R. B. : Je ne veux en faire ni un martyr ni un héros. Il faut faire entendre la violence qu’il opère sur le monde, qui le mène vers la destruction. C’est la raison pour laquelle je ne veux pas raconter seulement le parcours de Zucco, mais le parcours du couple qu’il forme avec La Gamine jusqu’à la scène finale où elle sera entraînée dans la chute de son amant. De la même façon je veux vraiment mettre en scène la famille, les familles, en choisissant de les installer dans un monde « méditerranéen » où les valeurs de virginité, de pureté sont très présentes. Il ne faut donc pas isoler Zucco mais le considérer comme un révélateur. Partout où il passe il transforme, il révèle, il détruit. C’est une pièce où tout se dit, se formule assez directement, d’une façon immédiatement compréhensible et cependant derrière les mots, il reste en permanence un mystère. On comprend tout mais tout reste mystérieux. C’est paradoxale. Il ne faut pas tenter de résoudre les mystères mais faire entendre les brèches par lesquelles le public peut pénétrer ce dédale.

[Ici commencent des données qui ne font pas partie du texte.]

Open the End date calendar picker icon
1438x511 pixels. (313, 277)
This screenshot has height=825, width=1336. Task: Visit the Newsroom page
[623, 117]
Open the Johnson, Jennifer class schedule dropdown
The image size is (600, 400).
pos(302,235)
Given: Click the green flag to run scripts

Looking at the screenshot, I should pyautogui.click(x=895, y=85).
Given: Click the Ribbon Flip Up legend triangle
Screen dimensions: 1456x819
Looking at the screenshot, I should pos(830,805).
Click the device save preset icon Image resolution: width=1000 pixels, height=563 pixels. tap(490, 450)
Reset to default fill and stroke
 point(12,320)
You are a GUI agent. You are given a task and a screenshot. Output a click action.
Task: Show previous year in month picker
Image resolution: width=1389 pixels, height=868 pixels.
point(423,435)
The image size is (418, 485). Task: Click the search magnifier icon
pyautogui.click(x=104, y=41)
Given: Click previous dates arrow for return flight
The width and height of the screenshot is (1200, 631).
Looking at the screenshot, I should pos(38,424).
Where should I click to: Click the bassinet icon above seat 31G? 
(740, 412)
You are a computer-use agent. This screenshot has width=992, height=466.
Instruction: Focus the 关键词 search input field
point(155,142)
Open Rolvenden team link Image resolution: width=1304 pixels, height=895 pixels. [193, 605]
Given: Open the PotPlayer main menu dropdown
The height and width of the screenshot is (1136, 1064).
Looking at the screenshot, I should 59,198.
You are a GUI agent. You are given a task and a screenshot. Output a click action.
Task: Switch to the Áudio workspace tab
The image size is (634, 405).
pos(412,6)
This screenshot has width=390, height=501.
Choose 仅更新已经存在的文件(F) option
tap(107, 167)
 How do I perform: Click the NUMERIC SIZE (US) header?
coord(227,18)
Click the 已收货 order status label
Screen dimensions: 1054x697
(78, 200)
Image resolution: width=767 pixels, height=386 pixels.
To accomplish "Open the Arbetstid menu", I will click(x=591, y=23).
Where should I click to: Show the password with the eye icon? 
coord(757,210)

Bernard-Marie Koltès parle souvent de son rapport plein d’admiration à Shakespeare…


R. B. : La première scène de Zucco est une référence directe à Hamlet. Les gardiens de prison « croient » voir Zucco mais ils n’en sont pas sûrs, comme les soldats qui croisent le fantôme du roi dans Hamlet. C’est la thématique du visible et de l’invisible qui traverse toute la pièce. La mère ne veut plus voir son fils, Zucco voudrait être invisible… Cette pièce est un grand poème dramatique et il est difficile en en parlant de ne pas penser à Shakespeare. Zucco a une dimension poétique étonnante, qui parle et rêve en même temps. Même les choses les plus triviales qui sont énoncées ouvrent la porte de l’imaginaire du spectateur. Presque derrière chaque mot il y a un mystère… Comme pour mettre en scène Shakespeare, il faut rester très humble face à Koltès, il est inutile de faire le malin.



Roberto Zucco est la dernière pièce écrite par Bernard- Marie Koltès. La voyez-vous comme une sorte de testament littéraire ?


R. B. : Il y a une grande différence de style dans cette pièce en comparaison avec celles qui la précèdent. Si on lit La Nuit juste avant les forêts, son quasi premier texte dramatique, on perçoit des allusions très claires à l’époque dans laquelle elle est inscrite, on reconnaît les lieux de ce parcours nocturne. Avec Roberto Zucco on est dans une écriture totalement ouverte, polysémique, qui traverse le temps sans aucune référence au moment où elle se déroule. C’est aussi une pièce très dialoguée par rapport à celles construites autour de monologues. Koltès savait bien sûr que c’était sa dernière oeuvre, d’ailleurs une scène se nomme « Juste avant de mourir». C’est peut-être pour cela qu’on y perçoit une liberté absolue.



Interview menée par Jean-François Perrier le 26 février 2015, pour la Comédie de Clermont.